Enceinte de certitudes

J’étais allongée par terre devant le berceau que j’avais acheté pour ma fille, ne sachant pas encore qu’il serait rarement utilisé. Pendant les mois qui suivraient, ma fille dormirait dans mes bras, sur le fauteuil moelleux que j’avais trouvé d’occasion, ou dans mon lit. Et cela, je n’osais le dire à personne, de peur d’être jugée.
Allongée sur le côté, au sol, mon ventre immense tendu devant moi comme si l’enfant était déjà là, une extension de moi-même, je regardais la boîte de couches EcoPea que je venais de recevoir. Mon mari l’avait montée avec un regard que j’ai cru désapprobateur. Désapprouvait-il de cet achat? Ou était-ce moi-même qui me jugeais et imaginais alors sa désapprobation ? Ma propre conscience me reprochait ces achats que, clairement, nous ne pouvions pas nous permettre.
Je secouai la tête, comme pour effacer ses pensées tristes qui me troublaient l’esprit.
Ce sont des nécessités, pensai-je. Et je ne ferai aucune concession quand il s’agit de mes enfants. Je ne voulais que le meilleur pour eux : des vêtements en viscose, en lin ou en coton, des lotions vérifiées par l’EWG, des dentifrices sans fluor…
La semaine dernière, j’avais eu une discussion assez vive avec ma belle-mère. Elle avait voulu me convaincre que les laits en formule fabriqués en Amérique du Nord étaient un choix sain.
« Il faudrait parfois regarder les ingrédients », lui lançai-je d’un ton goguenard, tentant malgré tout de rester calme.

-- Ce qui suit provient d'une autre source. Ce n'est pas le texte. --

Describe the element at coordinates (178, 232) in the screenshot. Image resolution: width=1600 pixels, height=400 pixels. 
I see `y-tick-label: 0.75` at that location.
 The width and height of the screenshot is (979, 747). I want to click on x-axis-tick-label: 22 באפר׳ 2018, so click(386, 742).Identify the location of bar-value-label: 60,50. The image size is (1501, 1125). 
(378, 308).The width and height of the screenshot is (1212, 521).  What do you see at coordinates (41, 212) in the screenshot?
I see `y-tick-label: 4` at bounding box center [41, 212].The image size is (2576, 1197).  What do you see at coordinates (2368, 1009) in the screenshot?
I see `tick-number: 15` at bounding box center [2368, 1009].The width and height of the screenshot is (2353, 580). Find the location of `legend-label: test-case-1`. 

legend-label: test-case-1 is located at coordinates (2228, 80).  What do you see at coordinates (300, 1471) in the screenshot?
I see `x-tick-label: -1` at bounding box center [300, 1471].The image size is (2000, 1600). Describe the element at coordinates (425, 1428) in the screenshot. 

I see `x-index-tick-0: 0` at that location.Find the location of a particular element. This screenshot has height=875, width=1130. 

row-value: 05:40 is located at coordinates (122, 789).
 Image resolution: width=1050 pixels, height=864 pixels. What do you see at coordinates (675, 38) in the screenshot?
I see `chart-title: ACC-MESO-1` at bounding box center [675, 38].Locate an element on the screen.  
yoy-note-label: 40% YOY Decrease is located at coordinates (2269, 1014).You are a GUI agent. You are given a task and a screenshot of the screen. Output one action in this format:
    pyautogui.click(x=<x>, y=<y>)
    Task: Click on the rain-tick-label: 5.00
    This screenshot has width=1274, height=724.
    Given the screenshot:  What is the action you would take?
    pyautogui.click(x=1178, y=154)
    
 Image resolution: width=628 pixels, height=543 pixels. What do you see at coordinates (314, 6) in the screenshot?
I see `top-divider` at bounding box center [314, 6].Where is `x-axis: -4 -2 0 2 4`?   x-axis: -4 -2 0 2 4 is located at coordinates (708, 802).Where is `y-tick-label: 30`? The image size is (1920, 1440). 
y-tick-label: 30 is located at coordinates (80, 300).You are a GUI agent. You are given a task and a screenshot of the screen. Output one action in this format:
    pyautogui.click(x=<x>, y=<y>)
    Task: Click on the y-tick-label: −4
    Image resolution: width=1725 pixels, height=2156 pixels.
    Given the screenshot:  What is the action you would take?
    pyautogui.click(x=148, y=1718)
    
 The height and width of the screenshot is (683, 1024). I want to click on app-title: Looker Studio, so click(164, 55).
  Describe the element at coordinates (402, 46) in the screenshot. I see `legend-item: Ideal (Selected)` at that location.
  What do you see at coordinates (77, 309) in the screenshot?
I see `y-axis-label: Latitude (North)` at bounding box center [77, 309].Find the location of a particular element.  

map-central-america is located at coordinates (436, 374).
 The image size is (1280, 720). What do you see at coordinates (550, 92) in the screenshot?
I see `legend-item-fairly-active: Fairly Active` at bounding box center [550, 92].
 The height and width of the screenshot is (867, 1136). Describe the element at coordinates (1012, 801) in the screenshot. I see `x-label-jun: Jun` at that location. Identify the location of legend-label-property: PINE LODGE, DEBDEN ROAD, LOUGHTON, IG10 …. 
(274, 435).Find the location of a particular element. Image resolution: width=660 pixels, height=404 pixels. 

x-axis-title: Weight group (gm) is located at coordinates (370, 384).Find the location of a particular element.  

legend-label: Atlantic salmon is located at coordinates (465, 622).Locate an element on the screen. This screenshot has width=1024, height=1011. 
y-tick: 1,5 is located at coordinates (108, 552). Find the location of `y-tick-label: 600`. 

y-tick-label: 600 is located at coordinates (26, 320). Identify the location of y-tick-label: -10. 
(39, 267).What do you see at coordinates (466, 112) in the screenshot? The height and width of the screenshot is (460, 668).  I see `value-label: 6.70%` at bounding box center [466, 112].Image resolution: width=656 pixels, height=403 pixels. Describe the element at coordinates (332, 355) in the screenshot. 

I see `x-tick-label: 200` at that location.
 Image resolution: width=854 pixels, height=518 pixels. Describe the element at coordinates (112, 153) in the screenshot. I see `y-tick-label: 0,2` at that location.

Elle me regarda alors, un peu perplexe, ses mains appuyées sur le comptoir de la cuisine, sous la lumière tamisée de l’après-midi. Évitant de la regarder de peur qu’elle ne lise la colère que je ressentais dans mon regard, j’ouvris la boîte que mon mari avait laissée au milieu de la cuisine, et en sortis, un à un, les contenants de lait en formule Hipp UK.
« Ça a dû coûter cher », dit-elle alors, les lèvres pincées.
« Pas plus que ce qu’on vend ici. Et puis, je ne vais pas sacrifier la santé de mes enfants pour économiser quelques dollars. » Ma voix était un peu acide, mais je ne pouvais pas faire semblant.
À mes yeux, c’était à mon mari et moi de faire les sacrifices : manger les fruits et légumes pleins de pesticides, cuisiner la viande de bœuf ou de poulet qui n’avait plus ni goût, ni vertu nutritive.
La vraie viande, la nourriture bio ? Elle était devenue inaccessible. Les pouvoirs en place s’étaient assurés que seuls les privilégiés pourraient s’en nourrir.
Mais je ne me résignerais pas à mon sort quand il s’agissait de mes bébés. Ces petits êtres vulnérables, qui n’avaient pas demandé à venir au monde, étaient désormais ma mission, mon combat. Ils étaient toute ma vie.